▶ _MATERIAL FOR THIS EXERCISE_

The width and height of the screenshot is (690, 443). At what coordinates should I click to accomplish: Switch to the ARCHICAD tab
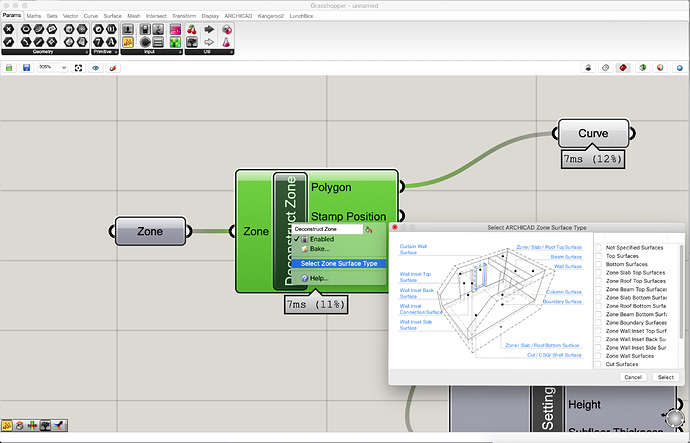(238, 16)
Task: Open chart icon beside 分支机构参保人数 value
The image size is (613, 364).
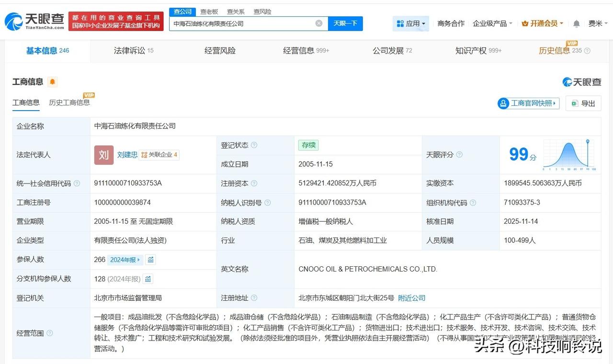Action: pos(148,279)
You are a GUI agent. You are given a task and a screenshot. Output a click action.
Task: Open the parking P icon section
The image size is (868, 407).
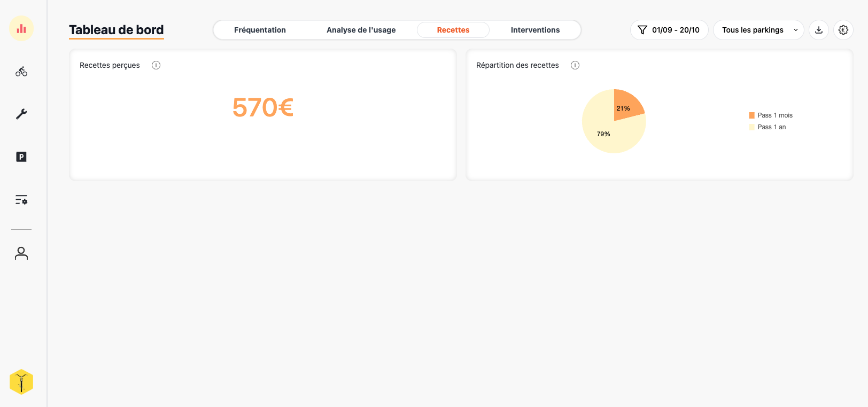pos(21,156)
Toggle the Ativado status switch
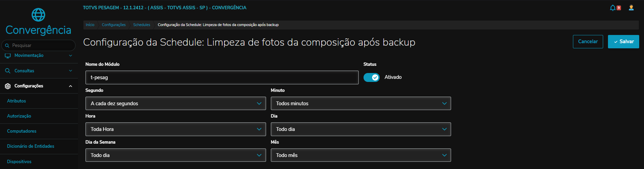 (x=371, y=77)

▶ _WHAT TO WORK ON_
Scan the records above for the string "Open", then report every line that contains it.

▶ _SOLUTION TO THIS EXERCISE_
Task: Open chart icon beside 分支机构参保人数 value
Task: Open the parking P icon section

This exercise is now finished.